### WRITTEN INSTRUCTION
Tally how many lines of the data below contain the word "screenshot". Reply with only the number.

────────────────────────────────────────

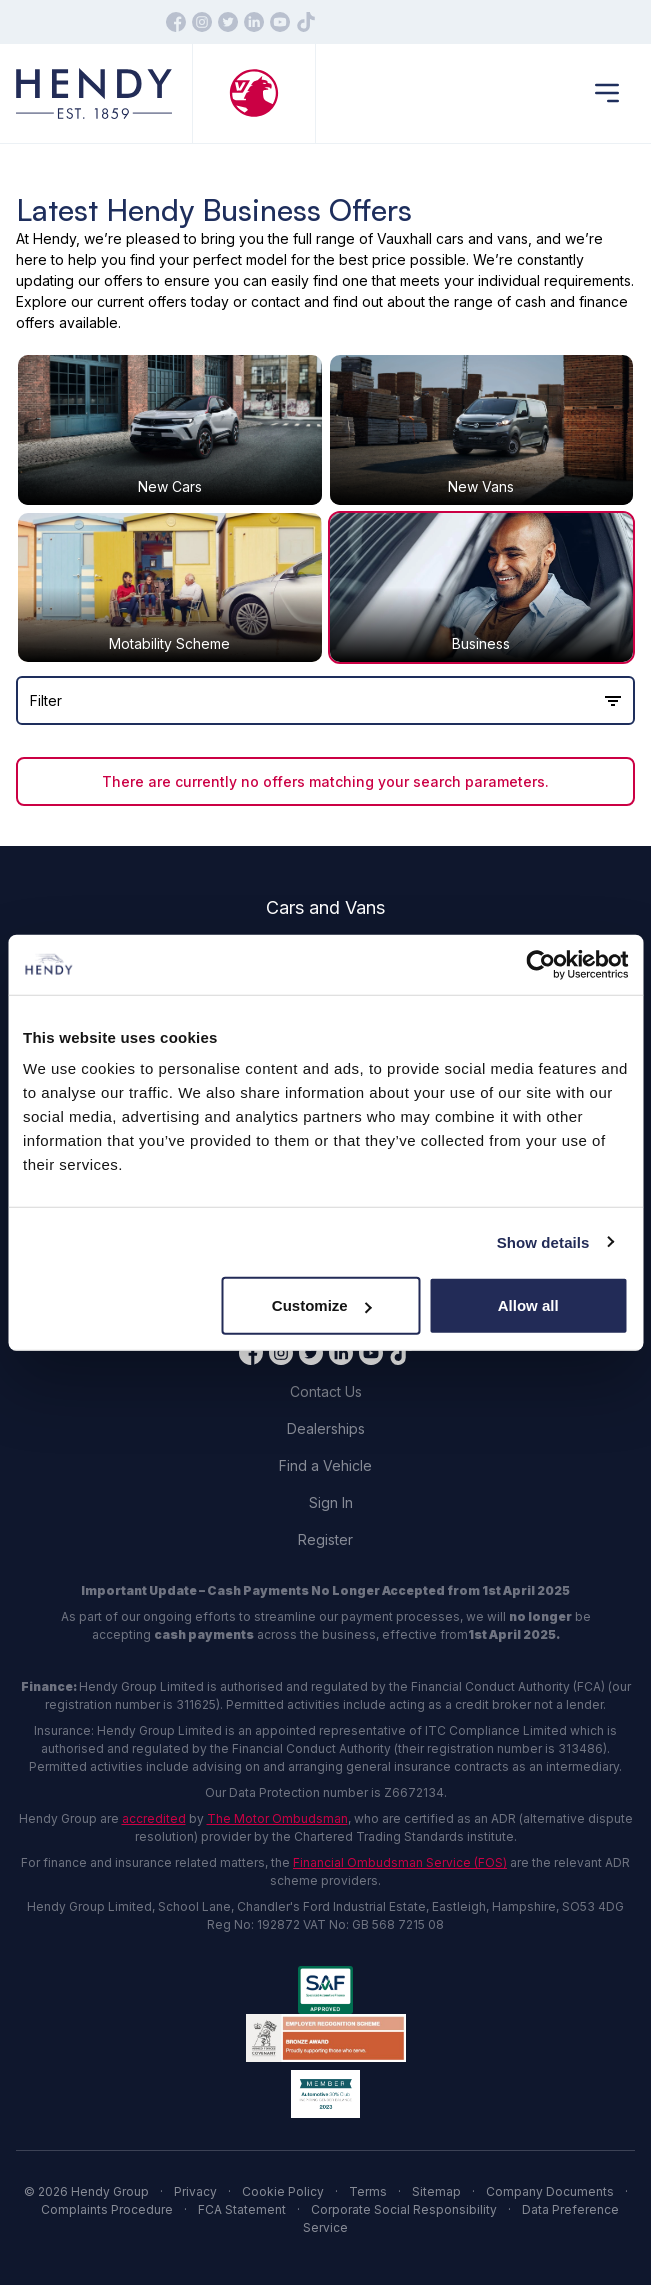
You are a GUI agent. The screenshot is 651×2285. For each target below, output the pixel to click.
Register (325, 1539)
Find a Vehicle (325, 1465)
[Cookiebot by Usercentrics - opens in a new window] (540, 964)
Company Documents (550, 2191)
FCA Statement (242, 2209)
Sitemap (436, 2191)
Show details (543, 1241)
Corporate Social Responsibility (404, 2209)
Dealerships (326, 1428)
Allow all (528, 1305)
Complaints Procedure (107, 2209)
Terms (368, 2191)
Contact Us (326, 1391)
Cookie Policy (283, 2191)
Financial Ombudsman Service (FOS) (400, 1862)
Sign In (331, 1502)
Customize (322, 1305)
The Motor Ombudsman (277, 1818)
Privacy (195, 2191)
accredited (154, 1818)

────────────────────────────────────────

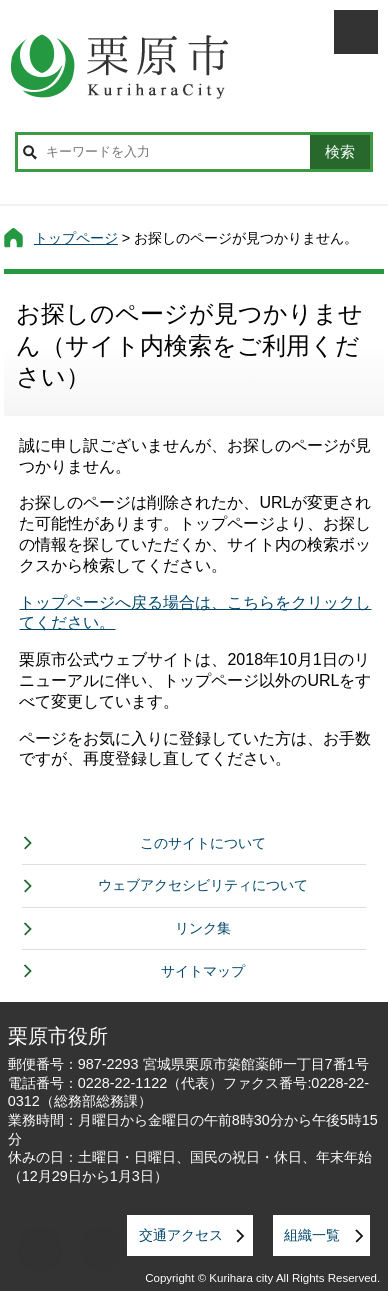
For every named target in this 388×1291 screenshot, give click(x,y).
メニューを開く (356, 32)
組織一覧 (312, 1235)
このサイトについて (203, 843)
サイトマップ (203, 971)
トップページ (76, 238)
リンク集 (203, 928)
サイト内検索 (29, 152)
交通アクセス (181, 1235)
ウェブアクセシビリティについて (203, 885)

────────────────────────────────────────

### OUTPUT OF THE TASK
2